While the shopping mall phenomenon is fairly new in India, the industry has already seen its ups and downs in a very short span of time. Three-four years ago, almost every developer was able to sell mall space to investors or signed leases with retailers even before starting construction. Now, almost 30-40 per cent of shopping malls are lying half-filled and others have to rework lease agreements or work on just revenue share.
So what will make the mall business viable and more successful? The key is to accept that any longer term success comes only from long term planning and short terms gains are always short-lived. Most malls were conceptualised on very little homework or research about the future catchment dynamics or financial feasibility for a retailer. Malls were planned either because there was already a popular mall in the vicinity (so the footfalls were already there) or just because there was a property available to the developer (without considering the accessibility and relevant catchment).

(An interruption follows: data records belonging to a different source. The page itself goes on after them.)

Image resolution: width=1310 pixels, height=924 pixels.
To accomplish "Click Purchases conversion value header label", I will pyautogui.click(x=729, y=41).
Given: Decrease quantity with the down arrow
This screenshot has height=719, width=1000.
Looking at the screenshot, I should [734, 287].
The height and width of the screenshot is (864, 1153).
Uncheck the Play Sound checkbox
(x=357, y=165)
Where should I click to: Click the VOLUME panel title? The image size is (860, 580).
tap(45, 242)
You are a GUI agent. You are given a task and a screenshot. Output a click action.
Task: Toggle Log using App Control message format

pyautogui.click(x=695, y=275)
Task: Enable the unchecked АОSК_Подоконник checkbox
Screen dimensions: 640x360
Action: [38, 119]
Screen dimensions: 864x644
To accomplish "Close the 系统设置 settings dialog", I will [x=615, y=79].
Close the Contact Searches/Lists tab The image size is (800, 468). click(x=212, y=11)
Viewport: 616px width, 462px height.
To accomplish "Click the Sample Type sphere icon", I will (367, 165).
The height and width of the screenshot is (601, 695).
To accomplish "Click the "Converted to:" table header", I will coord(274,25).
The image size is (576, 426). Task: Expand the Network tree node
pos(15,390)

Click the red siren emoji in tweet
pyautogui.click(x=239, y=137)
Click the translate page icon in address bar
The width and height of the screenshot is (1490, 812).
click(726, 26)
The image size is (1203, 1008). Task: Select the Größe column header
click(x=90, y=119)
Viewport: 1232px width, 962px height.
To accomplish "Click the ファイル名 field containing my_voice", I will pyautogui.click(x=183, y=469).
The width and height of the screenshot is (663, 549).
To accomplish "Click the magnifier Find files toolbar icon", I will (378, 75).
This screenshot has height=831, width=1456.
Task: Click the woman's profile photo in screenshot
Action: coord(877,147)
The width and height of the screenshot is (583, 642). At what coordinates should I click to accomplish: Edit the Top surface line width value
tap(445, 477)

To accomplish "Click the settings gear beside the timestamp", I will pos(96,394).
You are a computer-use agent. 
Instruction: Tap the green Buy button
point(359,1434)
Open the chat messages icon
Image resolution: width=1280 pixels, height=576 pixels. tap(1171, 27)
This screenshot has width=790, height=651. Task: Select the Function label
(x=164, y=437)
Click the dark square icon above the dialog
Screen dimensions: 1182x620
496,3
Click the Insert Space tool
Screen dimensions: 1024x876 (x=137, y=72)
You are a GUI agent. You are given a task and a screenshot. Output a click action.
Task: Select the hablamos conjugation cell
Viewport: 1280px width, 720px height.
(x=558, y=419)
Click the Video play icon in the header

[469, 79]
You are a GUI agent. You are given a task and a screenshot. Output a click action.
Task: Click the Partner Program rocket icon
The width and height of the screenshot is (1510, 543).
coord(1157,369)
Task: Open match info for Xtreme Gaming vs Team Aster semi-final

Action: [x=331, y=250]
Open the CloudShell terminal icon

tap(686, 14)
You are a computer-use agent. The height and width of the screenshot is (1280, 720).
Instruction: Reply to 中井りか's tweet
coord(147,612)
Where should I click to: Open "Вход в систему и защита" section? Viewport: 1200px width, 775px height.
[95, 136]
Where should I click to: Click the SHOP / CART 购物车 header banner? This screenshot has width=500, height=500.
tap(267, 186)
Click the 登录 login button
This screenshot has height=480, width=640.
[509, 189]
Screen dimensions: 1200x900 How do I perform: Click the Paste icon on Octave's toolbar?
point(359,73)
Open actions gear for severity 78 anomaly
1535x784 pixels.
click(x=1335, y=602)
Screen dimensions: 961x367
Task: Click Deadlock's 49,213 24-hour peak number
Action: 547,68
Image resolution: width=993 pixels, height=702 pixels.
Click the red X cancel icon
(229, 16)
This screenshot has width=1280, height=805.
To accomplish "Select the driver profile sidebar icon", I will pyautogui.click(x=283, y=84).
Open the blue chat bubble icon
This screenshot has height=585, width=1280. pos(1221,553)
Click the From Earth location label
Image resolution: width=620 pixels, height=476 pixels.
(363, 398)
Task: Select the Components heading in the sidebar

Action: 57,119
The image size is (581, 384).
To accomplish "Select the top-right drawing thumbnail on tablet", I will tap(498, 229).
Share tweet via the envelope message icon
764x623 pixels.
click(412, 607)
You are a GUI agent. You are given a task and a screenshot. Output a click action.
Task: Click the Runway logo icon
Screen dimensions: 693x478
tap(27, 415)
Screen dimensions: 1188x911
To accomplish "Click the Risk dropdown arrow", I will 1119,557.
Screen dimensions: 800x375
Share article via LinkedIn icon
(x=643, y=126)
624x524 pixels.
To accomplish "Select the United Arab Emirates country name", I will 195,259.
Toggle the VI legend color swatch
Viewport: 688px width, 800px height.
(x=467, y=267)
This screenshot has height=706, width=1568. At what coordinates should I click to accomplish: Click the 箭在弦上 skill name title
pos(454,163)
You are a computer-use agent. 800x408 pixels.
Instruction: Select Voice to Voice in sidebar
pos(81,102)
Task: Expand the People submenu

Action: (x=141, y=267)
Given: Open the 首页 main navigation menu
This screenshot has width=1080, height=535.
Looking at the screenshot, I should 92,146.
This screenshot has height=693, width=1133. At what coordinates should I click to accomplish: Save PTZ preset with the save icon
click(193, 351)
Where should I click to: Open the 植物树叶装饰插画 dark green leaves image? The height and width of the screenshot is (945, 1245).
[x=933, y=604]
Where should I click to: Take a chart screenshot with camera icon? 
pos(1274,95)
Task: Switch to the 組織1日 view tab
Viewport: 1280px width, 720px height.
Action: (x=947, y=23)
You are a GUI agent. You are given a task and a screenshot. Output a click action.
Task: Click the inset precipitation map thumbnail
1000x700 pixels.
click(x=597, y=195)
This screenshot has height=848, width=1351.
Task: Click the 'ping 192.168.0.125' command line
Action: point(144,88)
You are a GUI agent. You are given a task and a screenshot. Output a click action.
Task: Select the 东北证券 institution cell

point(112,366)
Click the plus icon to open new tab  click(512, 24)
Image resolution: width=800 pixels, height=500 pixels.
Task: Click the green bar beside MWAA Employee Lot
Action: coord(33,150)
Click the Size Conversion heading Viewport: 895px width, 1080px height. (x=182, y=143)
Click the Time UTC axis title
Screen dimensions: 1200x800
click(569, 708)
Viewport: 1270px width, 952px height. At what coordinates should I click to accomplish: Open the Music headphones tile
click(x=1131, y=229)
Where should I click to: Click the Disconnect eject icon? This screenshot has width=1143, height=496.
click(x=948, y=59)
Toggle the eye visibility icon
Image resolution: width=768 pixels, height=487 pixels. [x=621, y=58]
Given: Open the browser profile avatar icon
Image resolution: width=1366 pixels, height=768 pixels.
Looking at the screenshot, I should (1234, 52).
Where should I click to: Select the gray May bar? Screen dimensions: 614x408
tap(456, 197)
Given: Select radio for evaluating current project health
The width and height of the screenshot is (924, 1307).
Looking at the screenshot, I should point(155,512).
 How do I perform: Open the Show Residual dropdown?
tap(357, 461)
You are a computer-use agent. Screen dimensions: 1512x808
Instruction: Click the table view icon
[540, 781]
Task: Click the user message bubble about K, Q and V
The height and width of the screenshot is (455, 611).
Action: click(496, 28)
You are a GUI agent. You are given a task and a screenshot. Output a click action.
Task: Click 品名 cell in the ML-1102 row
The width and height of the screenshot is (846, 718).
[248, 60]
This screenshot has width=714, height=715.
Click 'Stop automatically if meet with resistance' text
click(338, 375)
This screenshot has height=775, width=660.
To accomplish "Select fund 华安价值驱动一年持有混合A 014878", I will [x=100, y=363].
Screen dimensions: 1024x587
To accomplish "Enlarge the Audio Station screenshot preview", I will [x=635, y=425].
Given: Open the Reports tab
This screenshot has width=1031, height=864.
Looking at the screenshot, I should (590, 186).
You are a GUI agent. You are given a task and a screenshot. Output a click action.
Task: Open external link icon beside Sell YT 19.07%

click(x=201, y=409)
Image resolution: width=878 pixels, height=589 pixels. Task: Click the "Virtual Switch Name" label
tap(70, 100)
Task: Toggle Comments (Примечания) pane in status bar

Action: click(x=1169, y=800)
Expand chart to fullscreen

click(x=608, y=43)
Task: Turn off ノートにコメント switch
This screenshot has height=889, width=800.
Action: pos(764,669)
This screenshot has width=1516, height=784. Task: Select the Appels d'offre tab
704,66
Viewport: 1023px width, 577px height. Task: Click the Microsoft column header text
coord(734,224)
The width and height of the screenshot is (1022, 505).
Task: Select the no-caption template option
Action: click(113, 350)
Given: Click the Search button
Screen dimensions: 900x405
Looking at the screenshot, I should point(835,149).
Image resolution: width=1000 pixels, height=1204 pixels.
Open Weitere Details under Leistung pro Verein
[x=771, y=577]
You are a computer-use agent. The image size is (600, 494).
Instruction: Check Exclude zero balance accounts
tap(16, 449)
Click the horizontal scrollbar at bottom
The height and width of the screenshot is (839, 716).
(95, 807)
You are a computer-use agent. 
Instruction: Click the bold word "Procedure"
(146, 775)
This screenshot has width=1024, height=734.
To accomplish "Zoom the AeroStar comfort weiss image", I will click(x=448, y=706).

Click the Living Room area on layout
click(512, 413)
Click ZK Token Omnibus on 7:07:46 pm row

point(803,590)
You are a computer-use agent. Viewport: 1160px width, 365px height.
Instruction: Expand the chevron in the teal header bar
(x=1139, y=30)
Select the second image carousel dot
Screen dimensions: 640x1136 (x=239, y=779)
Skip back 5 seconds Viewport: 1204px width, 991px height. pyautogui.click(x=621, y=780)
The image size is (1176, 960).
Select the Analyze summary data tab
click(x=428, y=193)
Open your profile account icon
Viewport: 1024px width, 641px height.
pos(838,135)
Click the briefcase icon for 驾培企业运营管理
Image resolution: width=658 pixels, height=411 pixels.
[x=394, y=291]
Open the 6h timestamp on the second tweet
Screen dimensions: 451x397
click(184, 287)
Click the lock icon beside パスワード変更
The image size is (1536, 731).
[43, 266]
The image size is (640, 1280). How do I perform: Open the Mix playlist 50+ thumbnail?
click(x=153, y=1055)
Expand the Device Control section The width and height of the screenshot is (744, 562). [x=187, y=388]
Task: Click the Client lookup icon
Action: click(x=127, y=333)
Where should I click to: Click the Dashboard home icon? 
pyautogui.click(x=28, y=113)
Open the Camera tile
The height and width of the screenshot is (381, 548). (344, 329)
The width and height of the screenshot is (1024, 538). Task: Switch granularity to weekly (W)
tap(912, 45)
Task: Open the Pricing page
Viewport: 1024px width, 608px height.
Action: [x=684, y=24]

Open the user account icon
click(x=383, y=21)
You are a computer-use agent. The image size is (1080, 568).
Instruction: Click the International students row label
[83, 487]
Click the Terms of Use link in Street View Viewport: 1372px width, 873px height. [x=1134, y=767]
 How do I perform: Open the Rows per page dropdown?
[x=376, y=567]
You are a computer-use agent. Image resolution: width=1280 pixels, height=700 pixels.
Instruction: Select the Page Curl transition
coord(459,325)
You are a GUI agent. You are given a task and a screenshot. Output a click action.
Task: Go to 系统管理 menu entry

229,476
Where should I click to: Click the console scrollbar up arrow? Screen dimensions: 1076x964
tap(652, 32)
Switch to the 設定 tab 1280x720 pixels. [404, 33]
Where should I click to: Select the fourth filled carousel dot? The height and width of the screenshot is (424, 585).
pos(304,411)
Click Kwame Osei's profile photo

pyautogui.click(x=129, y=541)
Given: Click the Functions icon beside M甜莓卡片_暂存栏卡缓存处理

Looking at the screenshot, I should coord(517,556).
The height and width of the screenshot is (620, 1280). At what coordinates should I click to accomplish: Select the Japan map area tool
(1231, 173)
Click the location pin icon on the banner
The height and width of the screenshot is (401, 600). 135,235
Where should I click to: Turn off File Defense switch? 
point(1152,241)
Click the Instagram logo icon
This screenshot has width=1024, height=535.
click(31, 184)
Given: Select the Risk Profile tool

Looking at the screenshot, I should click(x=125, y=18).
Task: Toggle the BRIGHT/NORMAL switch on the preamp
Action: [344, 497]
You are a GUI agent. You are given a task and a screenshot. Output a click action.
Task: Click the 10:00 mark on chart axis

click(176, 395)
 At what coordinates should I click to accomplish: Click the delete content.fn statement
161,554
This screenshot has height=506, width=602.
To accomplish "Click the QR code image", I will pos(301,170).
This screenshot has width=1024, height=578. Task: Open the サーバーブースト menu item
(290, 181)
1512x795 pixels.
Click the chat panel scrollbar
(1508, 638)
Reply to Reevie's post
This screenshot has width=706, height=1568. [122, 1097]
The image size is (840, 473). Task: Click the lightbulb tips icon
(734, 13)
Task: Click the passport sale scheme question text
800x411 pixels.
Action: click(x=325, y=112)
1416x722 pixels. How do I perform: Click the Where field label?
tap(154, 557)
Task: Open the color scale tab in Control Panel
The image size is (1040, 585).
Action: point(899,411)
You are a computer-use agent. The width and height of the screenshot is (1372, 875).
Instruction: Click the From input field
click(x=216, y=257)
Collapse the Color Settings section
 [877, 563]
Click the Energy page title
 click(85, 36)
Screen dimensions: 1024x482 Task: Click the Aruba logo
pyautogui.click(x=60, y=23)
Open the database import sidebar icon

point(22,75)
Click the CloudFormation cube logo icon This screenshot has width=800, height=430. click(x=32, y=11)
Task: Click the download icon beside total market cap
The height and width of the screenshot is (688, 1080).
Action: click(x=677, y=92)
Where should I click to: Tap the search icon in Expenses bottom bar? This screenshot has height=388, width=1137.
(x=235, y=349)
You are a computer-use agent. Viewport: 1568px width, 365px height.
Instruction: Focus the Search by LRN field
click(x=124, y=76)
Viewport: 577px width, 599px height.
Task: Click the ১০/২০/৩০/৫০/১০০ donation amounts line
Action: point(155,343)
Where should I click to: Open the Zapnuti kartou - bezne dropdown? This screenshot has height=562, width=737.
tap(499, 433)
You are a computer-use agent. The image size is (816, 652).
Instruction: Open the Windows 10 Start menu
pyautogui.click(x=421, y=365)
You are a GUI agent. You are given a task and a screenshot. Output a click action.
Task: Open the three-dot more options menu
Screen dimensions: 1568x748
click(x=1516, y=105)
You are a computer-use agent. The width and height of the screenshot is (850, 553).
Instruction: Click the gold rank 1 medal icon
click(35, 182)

These malls started to see lower footfalls once the novelty of the concept died down, resulting in exodus of their tenants. There are three key elements to a shopping mall’s ecosystem: consumers, retailers and mall developers. Each has to gain for the venture to succeed. The planning needs to capture catchment demographics, distance and current options for the consumer; mall design, potential footfalls, expected rentals and zoning for the retailer; and service environment, parking, accessibility and anchor tenant for the developer.
Our experience shows that a lot of the earlier malls have lost significant business as retailers shift to newer, bigger, better planned malls. While, one way is to work on the service elements and create customer-focused promotions and community building, another is to rework on the tenant mix from time to time to keep it relevant and differentiated to the target customer segment.